• [TASK PROMPT]
The reply to the records below should contain exactly the lines from the line with "The width and height of the screenshot is (844, 837)." through the line with "Where should I", and nothing besides.

• [SOURCE MATERIAL]
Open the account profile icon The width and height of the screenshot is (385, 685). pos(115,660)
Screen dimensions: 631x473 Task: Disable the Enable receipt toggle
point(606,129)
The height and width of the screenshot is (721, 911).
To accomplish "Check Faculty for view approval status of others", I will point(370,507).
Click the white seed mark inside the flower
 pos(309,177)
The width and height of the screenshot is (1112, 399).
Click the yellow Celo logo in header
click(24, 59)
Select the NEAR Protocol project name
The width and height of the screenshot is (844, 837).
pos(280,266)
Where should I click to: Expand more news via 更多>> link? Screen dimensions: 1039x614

--

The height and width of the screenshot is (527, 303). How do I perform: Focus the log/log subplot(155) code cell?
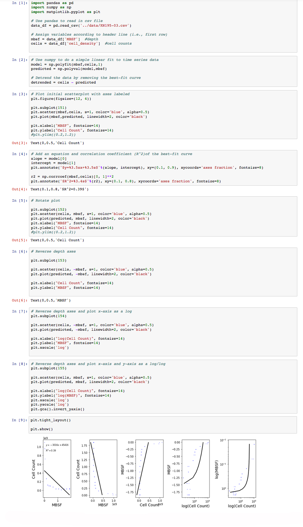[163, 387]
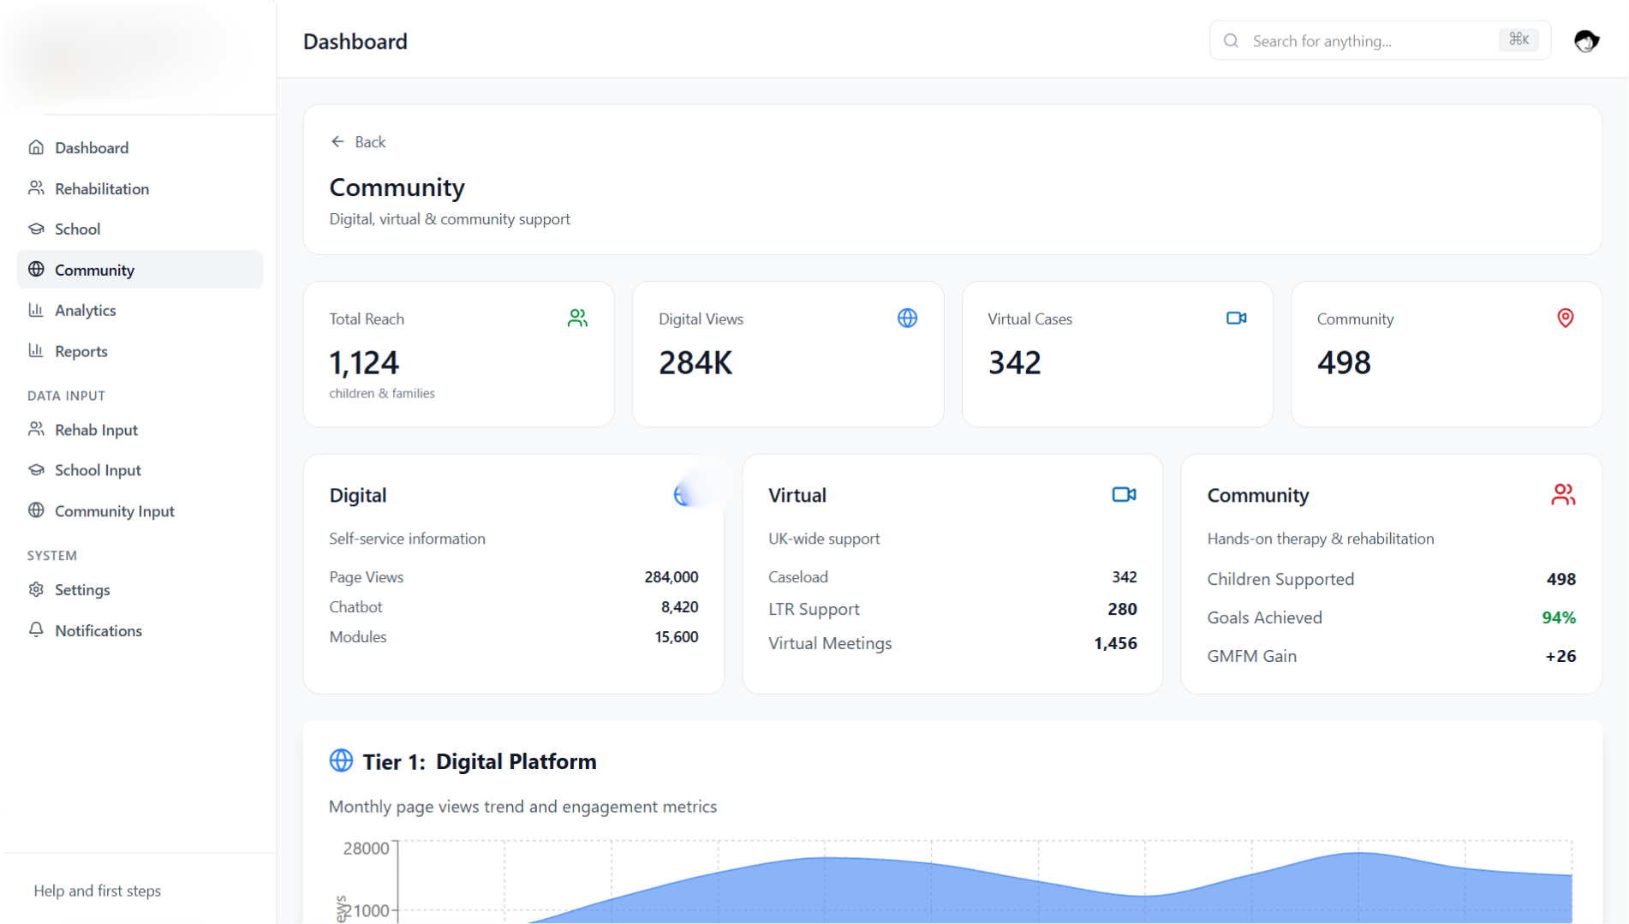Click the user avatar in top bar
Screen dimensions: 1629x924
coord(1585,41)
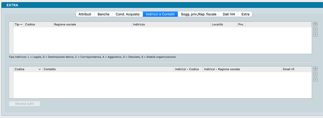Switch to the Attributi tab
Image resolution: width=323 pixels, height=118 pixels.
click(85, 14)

==

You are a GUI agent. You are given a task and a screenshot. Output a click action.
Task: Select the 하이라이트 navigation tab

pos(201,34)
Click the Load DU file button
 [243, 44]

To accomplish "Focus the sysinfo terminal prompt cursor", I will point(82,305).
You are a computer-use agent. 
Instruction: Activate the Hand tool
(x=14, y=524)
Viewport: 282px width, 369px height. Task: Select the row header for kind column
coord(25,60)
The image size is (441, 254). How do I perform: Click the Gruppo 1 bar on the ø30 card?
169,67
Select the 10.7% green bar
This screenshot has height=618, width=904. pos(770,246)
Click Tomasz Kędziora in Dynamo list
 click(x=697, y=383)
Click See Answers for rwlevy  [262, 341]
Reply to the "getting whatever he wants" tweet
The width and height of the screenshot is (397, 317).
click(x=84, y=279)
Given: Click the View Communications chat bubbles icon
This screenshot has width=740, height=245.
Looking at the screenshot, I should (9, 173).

• [RESULT OF THIS EXERCISE]
The width and height of the screenshot is (844, 837).
pos(280,266)
Where should I click to: Expand more news via 更多>> link? Screen dimensions: 1039x614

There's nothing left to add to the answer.